X_train, X_test, T_train, T_test, Y_train, Y_test = train_test_split(
    X, T, Y,
    test_size = 0.3,
    stratify = T,
    random_state = 42
)

print("\nTrain shapes:", X_train.shape, T_train.shape, Y_train.shape)
print("Test shapes:", X_test.shape, T_test.shape, Y_test.shape)

print("\nTreatment ratio train:", T_train.mean())
print("\nTreatment ratio test:", T_test.mean())


Train shapes: (70000, 12) (70000,) (70000,)
Test shapes: (30000, 12) (30000,) (30000,)

Treatment ratio train: 0.5

Treatment ratio test: 0.5


In [21]:
# Let us run the tests that we ran on train dataset on the test dataset

# Split train by treatment

X_tr_treated = X_train[T_train == 1]
Y_tr_treated = Y_train[T_train == 1]

X_tr_control = X_train[T_train == 0]
Y_tr_control = Y_train[T_train == 0]

In [24]:
# Train the model

model_treated = LogisticRegression(max_iter = 5000)
model_control = LogisticRegression(max_iter = 5000)

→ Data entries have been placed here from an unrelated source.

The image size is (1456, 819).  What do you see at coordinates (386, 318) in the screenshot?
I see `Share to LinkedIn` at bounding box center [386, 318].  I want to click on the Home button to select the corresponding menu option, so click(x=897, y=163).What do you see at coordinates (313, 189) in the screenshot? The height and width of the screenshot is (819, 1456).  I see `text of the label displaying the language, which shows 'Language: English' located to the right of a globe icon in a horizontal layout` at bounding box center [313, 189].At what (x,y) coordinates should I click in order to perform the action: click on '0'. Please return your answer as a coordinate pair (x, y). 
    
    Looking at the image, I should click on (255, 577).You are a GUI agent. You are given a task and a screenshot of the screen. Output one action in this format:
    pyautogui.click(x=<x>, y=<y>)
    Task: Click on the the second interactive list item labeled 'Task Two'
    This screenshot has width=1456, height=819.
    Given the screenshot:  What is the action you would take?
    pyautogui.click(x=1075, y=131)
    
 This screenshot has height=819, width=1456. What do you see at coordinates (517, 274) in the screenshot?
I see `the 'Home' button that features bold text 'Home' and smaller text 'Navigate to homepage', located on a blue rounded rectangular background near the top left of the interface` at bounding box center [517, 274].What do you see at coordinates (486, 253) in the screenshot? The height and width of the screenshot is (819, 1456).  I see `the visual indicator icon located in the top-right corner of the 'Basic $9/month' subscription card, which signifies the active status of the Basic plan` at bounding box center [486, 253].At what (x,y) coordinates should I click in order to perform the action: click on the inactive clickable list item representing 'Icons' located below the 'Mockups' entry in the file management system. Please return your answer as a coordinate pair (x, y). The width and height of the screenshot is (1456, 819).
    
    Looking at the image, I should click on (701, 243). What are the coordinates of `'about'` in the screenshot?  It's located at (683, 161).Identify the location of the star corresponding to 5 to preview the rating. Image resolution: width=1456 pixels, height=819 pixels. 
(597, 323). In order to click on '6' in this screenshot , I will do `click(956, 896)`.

model_treated.fit(X_tr_treated, Y_tr_treated)
model_control.fit(X_tr_control, Y_tr_control)

In [33]:
# Predict only on the test dataset

p_treated_test = model_treated.predict_proba(X_test)[:, 1]
p_control_test = model_control.predict_proba(X_test)[:, 1]

uplift_scores_test = p_treated_test - p_control_test

In [34]:
# Sanity Checks for the new scores

print('Uplift mean:', uplift_scores.mean())
print('Uplift min:', uplift_scores.min())
print('Uplift max:', uplift_scores.max())

Uplift mean: 0.007771289418850309
Uplift min: -0.5745141743632811
Uplift max: 0.6959824113632934


In [35]:
# Validation Checks - Are we really doing uplift modeling? Part 1

np.mean(uplift_scores > 0), np.mean(uplift_scores < 0)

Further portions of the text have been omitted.